Now the runner appears to jump! Why? I gave it some meaningful values for velocity and acceleration. It moves a constant 2 in the x direction every frame, and also starts with an upward movement of -10 in the y-direction. This movement is not constant, however, as there is a small amount of acceleration downwards in the y direction.
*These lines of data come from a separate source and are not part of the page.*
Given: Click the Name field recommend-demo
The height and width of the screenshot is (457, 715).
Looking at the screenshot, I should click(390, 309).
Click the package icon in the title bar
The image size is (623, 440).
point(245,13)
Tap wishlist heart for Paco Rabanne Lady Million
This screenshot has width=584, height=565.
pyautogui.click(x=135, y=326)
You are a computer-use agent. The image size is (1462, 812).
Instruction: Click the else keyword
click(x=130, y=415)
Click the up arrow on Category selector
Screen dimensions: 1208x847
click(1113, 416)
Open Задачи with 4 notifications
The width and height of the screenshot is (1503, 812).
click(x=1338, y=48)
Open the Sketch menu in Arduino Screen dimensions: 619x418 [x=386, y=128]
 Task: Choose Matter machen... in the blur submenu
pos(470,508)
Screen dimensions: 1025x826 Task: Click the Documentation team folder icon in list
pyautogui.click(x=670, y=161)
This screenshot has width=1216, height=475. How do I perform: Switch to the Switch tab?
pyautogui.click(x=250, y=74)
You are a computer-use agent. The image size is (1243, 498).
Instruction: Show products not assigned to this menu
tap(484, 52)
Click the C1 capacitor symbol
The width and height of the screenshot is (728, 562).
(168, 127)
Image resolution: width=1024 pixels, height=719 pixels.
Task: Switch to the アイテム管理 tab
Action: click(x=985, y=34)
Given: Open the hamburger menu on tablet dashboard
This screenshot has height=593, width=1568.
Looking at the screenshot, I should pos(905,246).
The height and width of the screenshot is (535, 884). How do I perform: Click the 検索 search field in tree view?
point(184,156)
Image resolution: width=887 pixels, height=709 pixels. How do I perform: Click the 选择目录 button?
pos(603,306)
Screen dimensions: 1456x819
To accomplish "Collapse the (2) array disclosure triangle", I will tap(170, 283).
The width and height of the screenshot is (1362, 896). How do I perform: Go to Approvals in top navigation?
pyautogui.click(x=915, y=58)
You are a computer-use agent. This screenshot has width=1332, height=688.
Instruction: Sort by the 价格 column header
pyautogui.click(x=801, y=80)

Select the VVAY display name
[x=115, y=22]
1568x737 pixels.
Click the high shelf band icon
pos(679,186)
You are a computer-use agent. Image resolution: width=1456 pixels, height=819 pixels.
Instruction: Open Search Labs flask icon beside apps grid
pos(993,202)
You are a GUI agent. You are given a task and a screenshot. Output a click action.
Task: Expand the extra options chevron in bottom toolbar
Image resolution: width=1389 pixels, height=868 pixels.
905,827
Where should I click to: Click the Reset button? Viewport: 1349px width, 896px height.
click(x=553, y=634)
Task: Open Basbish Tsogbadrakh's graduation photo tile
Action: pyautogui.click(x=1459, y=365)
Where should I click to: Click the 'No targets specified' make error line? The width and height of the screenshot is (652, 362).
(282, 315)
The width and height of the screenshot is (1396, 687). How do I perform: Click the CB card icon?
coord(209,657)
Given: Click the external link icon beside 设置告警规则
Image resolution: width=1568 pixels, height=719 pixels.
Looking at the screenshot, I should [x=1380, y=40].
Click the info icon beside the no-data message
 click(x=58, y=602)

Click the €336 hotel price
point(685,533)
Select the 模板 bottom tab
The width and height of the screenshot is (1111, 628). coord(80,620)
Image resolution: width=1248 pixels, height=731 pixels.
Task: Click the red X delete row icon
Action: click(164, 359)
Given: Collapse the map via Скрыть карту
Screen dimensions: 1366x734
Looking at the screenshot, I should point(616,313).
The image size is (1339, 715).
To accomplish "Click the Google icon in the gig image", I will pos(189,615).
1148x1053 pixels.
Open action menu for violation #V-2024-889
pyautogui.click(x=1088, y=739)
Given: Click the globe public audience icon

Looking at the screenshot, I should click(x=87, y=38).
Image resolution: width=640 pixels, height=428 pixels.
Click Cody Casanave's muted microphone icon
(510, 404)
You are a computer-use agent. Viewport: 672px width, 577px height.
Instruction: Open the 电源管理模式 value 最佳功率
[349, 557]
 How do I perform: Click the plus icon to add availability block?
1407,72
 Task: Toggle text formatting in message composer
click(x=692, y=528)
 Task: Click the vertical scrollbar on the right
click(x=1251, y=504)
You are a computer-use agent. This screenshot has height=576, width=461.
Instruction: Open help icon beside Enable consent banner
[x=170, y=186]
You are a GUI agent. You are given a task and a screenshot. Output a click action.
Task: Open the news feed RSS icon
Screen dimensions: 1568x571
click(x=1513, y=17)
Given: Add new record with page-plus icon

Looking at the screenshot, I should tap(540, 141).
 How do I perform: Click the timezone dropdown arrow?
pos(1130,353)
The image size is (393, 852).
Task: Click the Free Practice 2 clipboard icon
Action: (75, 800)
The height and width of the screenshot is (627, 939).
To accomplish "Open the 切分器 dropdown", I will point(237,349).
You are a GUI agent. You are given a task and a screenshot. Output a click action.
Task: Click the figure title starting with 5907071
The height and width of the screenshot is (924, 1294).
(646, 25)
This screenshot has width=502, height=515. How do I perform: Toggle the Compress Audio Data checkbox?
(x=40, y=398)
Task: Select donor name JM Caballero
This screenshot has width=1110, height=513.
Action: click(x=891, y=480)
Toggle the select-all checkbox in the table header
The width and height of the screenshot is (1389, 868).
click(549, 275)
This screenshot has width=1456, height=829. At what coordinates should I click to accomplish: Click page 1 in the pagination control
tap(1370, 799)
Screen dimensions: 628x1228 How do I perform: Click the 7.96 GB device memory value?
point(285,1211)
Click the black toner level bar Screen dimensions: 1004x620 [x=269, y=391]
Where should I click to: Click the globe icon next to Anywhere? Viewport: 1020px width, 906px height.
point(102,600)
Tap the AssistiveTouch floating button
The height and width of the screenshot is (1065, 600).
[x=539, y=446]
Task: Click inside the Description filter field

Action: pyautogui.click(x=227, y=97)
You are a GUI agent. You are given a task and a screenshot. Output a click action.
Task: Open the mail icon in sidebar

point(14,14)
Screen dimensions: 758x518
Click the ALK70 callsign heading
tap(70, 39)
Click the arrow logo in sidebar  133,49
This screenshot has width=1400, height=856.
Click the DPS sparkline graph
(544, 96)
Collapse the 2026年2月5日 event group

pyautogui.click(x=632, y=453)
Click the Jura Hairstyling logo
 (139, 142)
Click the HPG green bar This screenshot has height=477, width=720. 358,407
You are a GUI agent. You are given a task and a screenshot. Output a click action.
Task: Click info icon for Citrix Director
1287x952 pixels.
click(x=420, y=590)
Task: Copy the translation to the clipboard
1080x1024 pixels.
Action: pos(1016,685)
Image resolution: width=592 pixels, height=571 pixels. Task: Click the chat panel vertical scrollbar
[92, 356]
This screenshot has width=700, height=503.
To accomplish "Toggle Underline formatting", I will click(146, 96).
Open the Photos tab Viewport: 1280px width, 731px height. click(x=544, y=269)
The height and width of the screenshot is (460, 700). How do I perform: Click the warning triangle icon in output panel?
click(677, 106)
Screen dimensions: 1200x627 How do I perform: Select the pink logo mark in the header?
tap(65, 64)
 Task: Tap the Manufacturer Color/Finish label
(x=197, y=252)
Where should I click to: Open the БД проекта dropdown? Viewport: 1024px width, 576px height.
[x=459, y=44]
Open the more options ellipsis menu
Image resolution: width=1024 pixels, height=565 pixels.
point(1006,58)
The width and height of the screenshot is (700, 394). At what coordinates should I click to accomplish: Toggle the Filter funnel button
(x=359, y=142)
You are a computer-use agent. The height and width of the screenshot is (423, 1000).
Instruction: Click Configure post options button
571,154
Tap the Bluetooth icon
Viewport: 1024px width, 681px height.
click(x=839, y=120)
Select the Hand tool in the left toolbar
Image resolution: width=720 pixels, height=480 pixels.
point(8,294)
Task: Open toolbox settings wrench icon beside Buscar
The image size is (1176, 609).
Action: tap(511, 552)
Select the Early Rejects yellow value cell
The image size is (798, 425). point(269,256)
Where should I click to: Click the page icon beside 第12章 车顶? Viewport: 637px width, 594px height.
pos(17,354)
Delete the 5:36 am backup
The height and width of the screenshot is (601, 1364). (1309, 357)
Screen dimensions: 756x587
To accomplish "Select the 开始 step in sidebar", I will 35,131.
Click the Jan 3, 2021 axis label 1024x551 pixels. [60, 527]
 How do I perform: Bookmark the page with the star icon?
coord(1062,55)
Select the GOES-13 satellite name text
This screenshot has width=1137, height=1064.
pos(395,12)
• Now all you need to do is add some boundary conditions (to stop it from accelerating off the bottom of the screen, for example (as my first example did)), and re-add the key pressed function that will check which key was pressed and change the Runner's values accordingly (which your first post of code did). Attempt this yourself and post your attempt before asking for more help.

• @tfguy44 thanks!!!!

• @tfguy44 one more question, can you help me with creating a delay

``````Runner run;
float py = 100, vy = 0, ay = 0.032;

public class Runner {
public Runner(float ypos) {
py=ypos;
}
void display() {
fill(0);
vy+=ay;
py+=vy;
if (py>width-50) {
py = width-50;
vy = 0;
}
rect(150, py, 50, 50);
}
}
void keyPressed() {
if (keyCode == ' ') {
vy -= 3;
}
}

void setup() {
size(600, 600);
run=new Runner(height-50);
}
void draw() {
background(255-50);
run.display();
}
``````
• The code you have just posted shows us that you are trying to use classes without understanding them. This is the wrong approach.

To see what you are doing wrong, create two Runners, and have each start at a different y position.

• Save your Runner variables inside your Runner class, not globally. Then, if you create two Runners, each will have its own variables that it updates.

• @jeremydouglass I only need one runner, I am trying to make an infinite runner game

• @tfguy44 fixed it :D I just worked through it with logic

``````Runner run;

public class Runner {
float py = 100, vy = 0, ay = 0.032;
public Runner(float ypos) {
py=ypos;
}
void display() {
fill(0);
vy+=ay;
py+=vy;
if (py>width-50) {
py = width-50;
vy = 0;
}
rect(150, py, 50, 50);
}
}
void keyPressed() {
if (keyCode == ' ') {
if (run.py==height-50)
run.vy -= 3;
}
}

void setup() {
size(600, 600);
run=new Runner(height-50);
}
void draw() {
background(255-50);
run.display();
}
``````
• I only need one runner

@lolnyancats -- that is true.

I was simply trying to explain why @TfGuy44 was saying you were using classes wrong. Looks like you figured it all out.